Yep, yelled at nurse to page attending, cut wires, released tamponade, yelled at nurse to call OR and tell them we're coming, pinched off vein and rode on SICU bed to OR holding the distal graft between my fingers. Fortunately, he didn't infarct too much muscle.
 
Yep, yelled at nurse to page attending, cut wires, released tamponade, yelled at nurse to call OR and tell them we're coming, pinched off vein and rode on SICU bed to OR holding the distal graft between my fingers. Fortunately, he didn't infarct too much muscle.
so how did you know that the graft had popped off? I'd hate to be the resident that re-opened someone's chest when that wasn't what needed to be done!
 
so how did you know that the graft had popped off? I'd hate to be the resident that re-opened someone's chest when that wasn't what needed to be done!

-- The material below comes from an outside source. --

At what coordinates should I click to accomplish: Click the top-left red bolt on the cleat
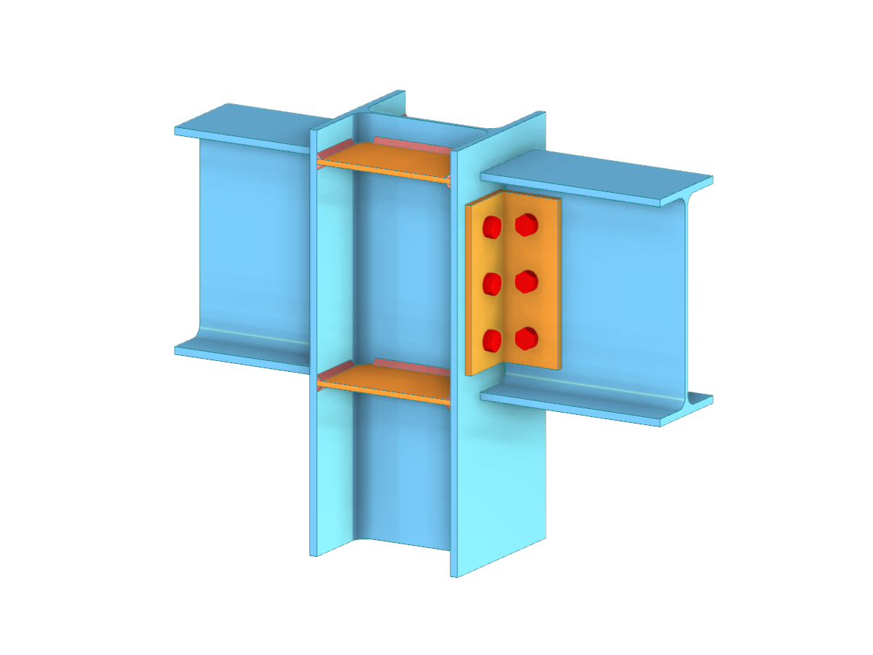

I didn't know that the graft had popped off - at least not initially. I knew he seemed to be in tamponade, paged the CT fellow, told him my worry, he said the graft might have popped off or the guy had a rupture and told me to get started opening the chest and he'd be there ASAP (he was probably in the call room having sex with the PA when I called 😉 ). I had the chest open when he walked in.

And yes, had I/we been wrong, it might have been a tad more difficult to explain at M&M. Sometimes you just gotta do something when a patient is dying in front of you.

Funny thing is, talking about it now, it seems like it happened to someone else.